[Rows for locating words and elements]
····················

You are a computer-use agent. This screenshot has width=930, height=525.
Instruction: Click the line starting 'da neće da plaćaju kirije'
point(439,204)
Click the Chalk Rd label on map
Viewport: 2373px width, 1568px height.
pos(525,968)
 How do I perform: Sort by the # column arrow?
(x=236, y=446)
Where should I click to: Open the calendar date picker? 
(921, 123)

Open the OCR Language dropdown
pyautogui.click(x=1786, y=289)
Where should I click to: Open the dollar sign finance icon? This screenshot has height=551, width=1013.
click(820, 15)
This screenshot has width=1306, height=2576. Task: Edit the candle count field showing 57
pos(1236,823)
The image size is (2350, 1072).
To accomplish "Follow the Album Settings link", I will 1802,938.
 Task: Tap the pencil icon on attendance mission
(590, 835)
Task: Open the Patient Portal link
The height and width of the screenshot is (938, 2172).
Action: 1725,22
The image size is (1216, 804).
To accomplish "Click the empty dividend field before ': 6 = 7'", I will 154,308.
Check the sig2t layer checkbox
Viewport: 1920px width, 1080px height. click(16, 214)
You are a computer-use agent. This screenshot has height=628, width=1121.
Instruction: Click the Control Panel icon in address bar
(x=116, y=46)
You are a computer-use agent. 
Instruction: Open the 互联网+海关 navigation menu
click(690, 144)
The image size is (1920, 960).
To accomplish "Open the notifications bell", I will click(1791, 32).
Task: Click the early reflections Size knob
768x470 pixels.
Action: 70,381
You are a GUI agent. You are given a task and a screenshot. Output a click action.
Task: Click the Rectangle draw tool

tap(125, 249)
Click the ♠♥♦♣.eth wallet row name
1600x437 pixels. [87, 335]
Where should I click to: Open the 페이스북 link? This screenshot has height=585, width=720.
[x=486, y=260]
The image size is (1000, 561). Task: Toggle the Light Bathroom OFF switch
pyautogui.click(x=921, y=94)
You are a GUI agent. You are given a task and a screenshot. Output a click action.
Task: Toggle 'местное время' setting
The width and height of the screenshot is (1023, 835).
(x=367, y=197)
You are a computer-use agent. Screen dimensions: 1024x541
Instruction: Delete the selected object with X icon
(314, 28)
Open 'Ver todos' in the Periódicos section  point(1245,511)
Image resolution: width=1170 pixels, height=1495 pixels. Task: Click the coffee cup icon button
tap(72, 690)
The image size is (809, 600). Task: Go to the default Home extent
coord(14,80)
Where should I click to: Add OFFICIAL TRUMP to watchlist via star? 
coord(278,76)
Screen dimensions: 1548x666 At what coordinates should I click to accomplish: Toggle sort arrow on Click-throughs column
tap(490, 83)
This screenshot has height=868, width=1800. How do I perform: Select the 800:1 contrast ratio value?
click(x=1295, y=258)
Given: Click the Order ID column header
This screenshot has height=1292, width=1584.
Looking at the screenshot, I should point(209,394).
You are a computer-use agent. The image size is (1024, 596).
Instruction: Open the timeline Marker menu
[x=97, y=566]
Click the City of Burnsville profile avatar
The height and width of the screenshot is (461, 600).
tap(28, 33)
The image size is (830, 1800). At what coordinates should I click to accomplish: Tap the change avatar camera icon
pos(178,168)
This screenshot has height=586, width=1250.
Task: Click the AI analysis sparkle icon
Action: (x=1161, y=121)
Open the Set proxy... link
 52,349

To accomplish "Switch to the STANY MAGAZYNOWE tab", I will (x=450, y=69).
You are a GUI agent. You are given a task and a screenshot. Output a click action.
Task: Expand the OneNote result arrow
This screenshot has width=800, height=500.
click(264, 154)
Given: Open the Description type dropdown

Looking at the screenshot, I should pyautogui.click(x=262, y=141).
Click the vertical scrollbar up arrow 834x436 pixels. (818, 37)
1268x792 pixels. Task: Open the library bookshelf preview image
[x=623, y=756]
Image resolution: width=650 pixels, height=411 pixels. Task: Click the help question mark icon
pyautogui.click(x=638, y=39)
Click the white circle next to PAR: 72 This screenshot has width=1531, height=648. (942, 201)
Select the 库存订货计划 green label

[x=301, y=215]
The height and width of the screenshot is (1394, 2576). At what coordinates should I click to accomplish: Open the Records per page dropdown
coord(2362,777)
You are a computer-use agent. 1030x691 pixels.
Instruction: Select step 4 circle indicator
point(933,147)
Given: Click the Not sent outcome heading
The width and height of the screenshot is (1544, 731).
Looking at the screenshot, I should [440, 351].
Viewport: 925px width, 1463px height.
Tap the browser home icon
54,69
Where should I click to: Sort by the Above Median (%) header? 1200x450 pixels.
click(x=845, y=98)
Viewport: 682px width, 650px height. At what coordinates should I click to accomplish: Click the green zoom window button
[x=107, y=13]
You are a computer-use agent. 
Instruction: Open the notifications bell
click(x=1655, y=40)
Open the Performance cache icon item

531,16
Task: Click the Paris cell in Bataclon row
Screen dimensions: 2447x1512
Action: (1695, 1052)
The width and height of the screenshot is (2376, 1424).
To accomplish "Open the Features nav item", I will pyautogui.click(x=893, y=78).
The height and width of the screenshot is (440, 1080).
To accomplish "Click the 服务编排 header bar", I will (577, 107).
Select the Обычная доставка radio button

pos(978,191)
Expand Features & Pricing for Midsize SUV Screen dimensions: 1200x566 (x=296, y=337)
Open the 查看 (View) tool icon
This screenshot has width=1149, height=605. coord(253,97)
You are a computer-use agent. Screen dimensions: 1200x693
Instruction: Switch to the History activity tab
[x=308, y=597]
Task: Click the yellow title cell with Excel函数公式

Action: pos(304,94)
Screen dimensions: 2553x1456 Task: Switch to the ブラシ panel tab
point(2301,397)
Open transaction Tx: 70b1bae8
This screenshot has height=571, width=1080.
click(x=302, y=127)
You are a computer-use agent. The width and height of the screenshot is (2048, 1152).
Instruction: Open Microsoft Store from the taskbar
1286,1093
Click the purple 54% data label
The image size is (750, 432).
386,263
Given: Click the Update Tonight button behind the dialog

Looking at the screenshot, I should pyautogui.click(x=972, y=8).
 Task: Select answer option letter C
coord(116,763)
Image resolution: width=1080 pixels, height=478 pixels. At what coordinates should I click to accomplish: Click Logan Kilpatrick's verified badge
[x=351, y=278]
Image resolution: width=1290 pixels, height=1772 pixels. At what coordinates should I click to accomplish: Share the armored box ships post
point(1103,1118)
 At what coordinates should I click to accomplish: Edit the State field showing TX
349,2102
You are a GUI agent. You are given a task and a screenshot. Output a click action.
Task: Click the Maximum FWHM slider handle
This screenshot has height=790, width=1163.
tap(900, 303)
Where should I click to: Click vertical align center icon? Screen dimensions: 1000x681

····················

** STATED EXERCISE **
Please extract the stretch of rows from the line containing "Where should I click to: Open the 페이스북" through the line containing "pyautogui.click(x=921, y=94)", reproducing each line word for word.

** RESPONSE BELOW **
Where should I click to: Open the 페이스북 link? This screenshot has height=585, width=720.
[x=486, y=260]
The image size is (1000, 561). Task: Toggle the Light Bathroom OFF switch
pyautogui.click(x=921, y=94)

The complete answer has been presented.